Aurais-je dû tirer ?
L'événement dont je vais vous parler s'est produit pratiquement il y a 50 ans. C'était au début de la guerre d'Algérie.
Comme je l'ai expliqué dans d'autres pages, j'avais été volontaire, affecté dans une escadrille saharienne équipée d'antiques trimoteurs Junkers-52 et notre mission était la surveillance et éventuellement la destruction des caravanes rebelles qui, depuis la Libye, amenait en Algérie, en particulier vers les Aurès Nementchas, les armes et les munitions pour les fellaghas. Nous faisions donc des patrouilles pour repérer les caravanes qui étaient suspectes.
D'habitude nous avions avec nous des officiers sahariens connaissant parfaitement le désert, des gens qui étaient là depuis des années, connaissant toutes les tribus et qui étaient pour nous des auxiliaires précieux.
Car, lorsqu'on survolait une caravane, il nous était difficile de savoir si elle était fellouze. On voyait bien qu'il y avait des colis sur les chameaux, mais était-ce simplement de la marchandise ? Il y a toujours eu un intense trafic commercial dans le désert entre le Sahara et la Libye. Était-ce donc des caravanes disons commerciales, était-ce des caravanes qui amenaient des armes ? Nous ne savions pas. Les officiers sahariens que nous avions d'habitude avec nous étaient capables de nous éclairer, de nous dire :
- « Non, ça, c'est telle tribu qui va de tel puits à tel puits, il ne faut pas y toucher ».

*Description de l'exercice*
D'après l'extrait, de quels avions l'escadrille saharienne était-elle équipée ? Appuyez-vous uniquement sur l'extrait.

*Section des données*
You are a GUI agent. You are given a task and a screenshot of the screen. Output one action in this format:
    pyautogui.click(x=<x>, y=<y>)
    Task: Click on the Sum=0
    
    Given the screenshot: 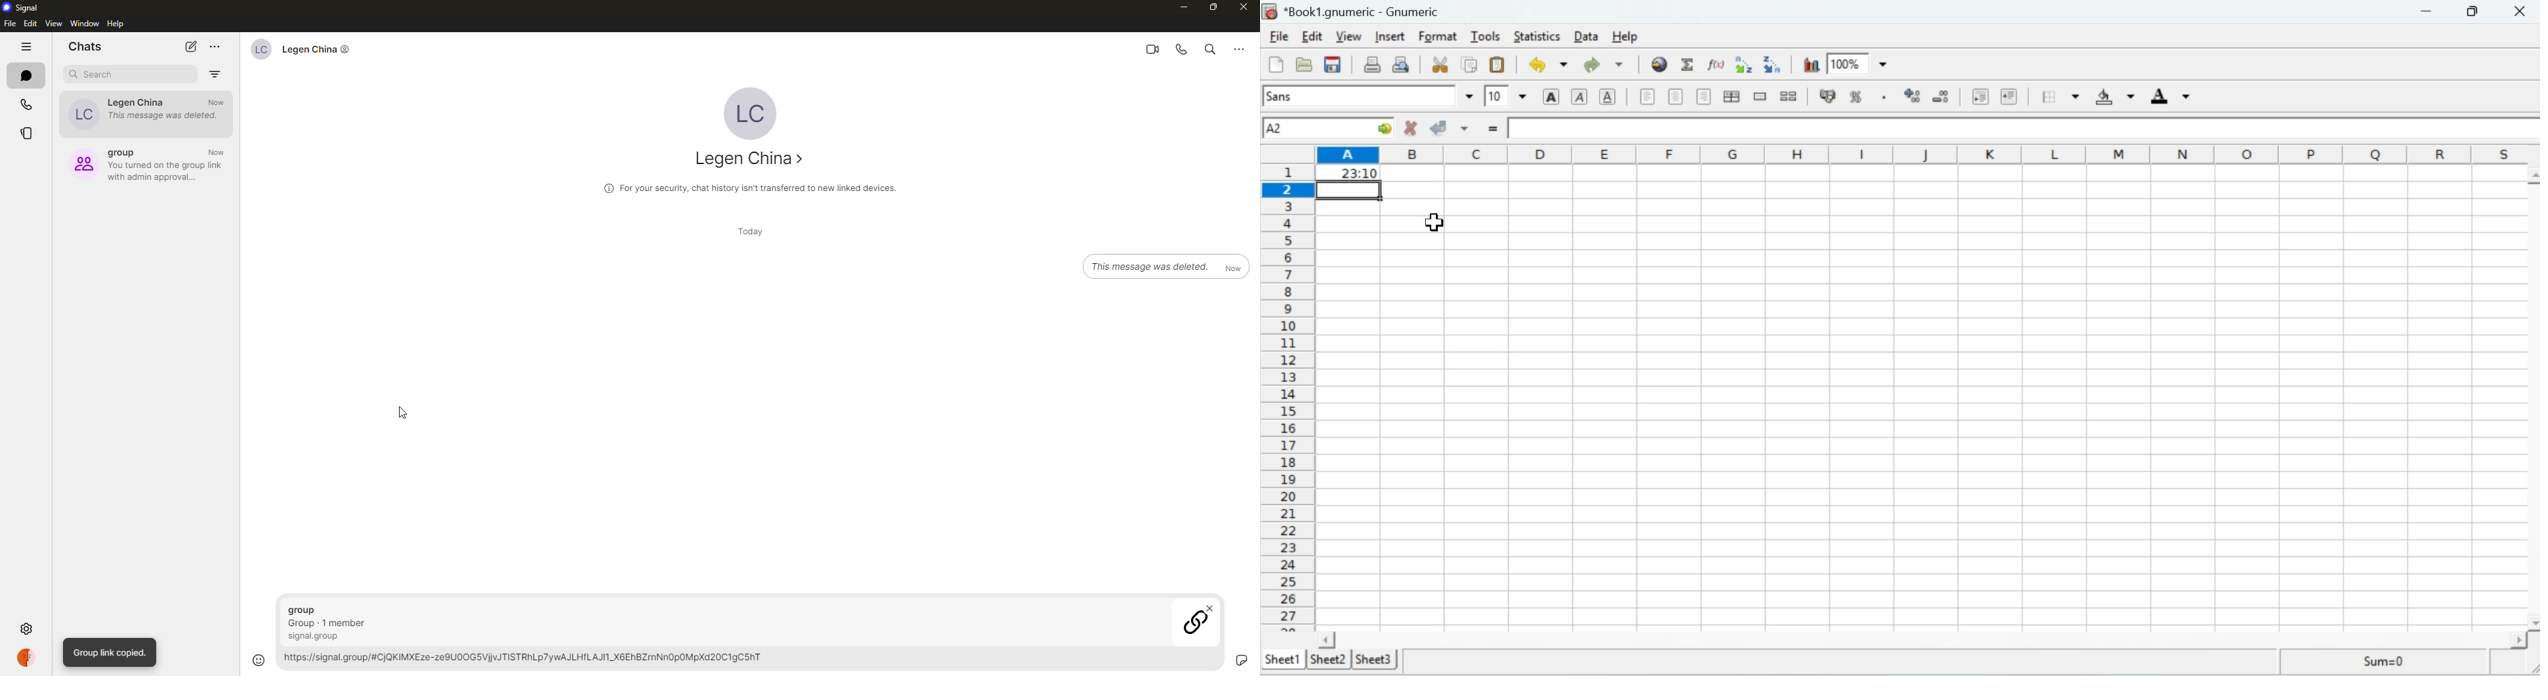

*Réponse complète*
D'antiques trimoteurs Junkers-52.